The idea that one must embarrass a police department into doing its job might seem … what, shocking? Distressing? Ridiculous? (gulp!) Normal?
Welcome to Seattle.
Christine Clarridge of The Seattle Times reports:
Marquand decided to file a police report since she had the man’s photo and thought the incident should be on the record.
But when she went to the Seattle Police Department’s West Precinct and asked to make a report, the female officer at the front desk seemed uninterested and told Marquand it was unlikely the man could be charged.
The officer, however, took down the basic details.
“Then she asked me to describe his appearance and I’m like, ‘But I have the photo right here, do you want to see it at least?’ and she didn’t even want to see it,” Marquand said.
She finally persuaded the officer to look at the photo.
Marquand came away from the encounter completely dissatisfied. That’s when she decided to turn to social media.
On Monday, she posted the man’s photo on her Twitter and Facebook accounts, saying, “This dude groped me in Seattle yesterday. Cops didn’t want the pic.”
In her tweet, she mentioned SPD’s Twitter handle and that of a few media outlets.

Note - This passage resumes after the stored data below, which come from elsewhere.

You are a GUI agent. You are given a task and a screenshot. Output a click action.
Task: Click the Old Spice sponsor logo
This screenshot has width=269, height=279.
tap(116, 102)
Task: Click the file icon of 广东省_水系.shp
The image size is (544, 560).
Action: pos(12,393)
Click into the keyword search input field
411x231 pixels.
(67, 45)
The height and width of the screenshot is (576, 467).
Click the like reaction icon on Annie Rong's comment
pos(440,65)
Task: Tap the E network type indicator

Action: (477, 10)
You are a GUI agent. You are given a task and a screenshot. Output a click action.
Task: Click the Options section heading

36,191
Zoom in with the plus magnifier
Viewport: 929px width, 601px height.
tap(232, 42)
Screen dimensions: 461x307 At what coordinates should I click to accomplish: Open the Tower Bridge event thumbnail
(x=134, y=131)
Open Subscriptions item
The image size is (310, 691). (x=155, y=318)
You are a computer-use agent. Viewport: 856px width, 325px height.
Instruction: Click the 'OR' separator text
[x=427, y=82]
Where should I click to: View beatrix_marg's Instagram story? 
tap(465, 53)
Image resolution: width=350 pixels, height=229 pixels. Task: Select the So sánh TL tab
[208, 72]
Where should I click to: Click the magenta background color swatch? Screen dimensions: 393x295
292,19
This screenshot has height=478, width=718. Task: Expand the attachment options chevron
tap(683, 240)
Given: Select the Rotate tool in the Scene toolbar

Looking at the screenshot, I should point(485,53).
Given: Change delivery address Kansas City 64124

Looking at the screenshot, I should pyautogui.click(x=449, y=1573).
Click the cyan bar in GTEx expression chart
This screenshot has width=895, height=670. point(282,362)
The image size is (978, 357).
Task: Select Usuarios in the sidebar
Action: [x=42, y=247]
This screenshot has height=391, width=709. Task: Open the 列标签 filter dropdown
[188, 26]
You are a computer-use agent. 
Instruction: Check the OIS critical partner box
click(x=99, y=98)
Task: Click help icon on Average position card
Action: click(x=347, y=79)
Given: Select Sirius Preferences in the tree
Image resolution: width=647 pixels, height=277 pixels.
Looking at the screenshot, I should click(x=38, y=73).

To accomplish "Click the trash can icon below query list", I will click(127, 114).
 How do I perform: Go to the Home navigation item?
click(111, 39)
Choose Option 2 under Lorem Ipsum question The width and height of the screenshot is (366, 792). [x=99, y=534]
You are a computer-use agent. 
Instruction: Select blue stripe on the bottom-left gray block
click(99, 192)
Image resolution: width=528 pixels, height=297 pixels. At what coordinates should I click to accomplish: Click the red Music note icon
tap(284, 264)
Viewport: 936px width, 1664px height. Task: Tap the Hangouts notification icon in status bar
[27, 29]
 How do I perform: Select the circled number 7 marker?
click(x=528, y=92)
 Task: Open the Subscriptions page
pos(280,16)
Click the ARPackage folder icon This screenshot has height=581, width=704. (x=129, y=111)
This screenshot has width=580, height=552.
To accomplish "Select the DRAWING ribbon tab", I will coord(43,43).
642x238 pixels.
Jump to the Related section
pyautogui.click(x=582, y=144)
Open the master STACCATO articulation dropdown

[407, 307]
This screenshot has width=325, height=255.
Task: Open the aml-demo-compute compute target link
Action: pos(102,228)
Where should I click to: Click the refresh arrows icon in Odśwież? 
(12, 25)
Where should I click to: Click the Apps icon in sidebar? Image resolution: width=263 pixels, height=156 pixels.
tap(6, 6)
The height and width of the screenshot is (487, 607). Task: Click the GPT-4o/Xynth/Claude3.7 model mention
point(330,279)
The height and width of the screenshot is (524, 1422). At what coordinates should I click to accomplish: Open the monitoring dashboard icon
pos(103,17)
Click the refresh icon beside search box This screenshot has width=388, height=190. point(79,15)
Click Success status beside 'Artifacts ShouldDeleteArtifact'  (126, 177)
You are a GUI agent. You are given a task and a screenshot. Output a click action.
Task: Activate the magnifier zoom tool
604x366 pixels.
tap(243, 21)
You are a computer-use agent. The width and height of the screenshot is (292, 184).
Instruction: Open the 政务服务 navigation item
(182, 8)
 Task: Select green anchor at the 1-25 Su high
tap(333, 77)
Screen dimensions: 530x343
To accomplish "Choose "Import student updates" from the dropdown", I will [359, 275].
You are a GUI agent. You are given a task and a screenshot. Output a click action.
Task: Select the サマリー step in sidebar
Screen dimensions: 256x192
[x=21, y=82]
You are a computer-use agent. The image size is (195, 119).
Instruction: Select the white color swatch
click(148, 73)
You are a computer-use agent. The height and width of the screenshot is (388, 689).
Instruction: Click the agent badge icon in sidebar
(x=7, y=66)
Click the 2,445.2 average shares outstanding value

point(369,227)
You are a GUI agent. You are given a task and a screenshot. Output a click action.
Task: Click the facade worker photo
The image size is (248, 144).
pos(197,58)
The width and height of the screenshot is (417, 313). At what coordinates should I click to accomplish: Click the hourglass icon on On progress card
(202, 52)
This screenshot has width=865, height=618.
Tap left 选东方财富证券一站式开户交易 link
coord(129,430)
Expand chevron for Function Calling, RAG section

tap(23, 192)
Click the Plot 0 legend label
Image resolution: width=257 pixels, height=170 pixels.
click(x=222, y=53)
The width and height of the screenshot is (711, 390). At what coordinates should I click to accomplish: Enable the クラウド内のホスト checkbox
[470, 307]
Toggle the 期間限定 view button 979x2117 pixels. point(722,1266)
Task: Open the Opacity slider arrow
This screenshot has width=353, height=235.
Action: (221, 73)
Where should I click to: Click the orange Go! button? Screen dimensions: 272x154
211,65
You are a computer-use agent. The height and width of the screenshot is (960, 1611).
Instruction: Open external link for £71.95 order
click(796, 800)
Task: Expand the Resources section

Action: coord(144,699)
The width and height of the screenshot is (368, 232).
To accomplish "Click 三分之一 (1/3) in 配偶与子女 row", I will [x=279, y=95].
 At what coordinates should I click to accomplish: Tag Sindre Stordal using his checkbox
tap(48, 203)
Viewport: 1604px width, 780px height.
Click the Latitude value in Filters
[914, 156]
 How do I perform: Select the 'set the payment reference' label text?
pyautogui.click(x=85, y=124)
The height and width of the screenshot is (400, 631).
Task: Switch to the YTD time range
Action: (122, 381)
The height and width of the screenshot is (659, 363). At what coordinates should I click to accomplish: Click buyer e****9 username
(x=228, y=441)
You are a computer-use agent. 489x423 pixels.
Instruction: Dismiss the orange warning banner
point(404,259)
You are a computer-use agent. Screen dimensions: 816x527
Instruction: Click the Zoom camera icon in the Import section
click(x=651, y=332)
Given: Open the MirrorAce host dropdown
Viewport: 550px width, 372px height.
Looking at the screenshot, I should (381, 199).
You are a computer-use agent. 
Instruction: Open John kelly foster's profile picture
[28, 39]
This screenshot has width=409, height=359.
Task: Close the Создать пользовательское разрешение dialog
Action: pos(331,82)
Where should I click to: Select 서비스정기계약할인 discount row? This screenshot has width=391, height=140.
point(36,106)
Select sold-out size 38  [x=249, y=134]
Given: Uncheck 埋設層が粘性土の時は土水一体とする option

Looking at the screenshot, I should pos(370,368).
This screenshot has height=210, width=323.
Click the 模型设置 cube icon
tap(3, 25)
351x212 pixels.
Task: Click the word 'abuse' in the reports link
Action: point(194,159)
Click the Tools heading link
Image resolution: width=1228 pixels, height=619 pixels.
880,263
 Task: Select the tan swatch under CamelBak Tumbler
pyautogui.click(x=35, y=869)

Within a few hours, Seattle police contacted Marquand and said her case, along with the alleged groper’s photo, had been assigned to a detective.
Police spokesman Drew Fowler said Tuesday it wasn’t the tweet itself that caused police to re-evaluate her case, but rather it alerted the department to a “deficiency” in the way her case was handled.
The litany of shame surrounding the Seattle Police Department is obscene.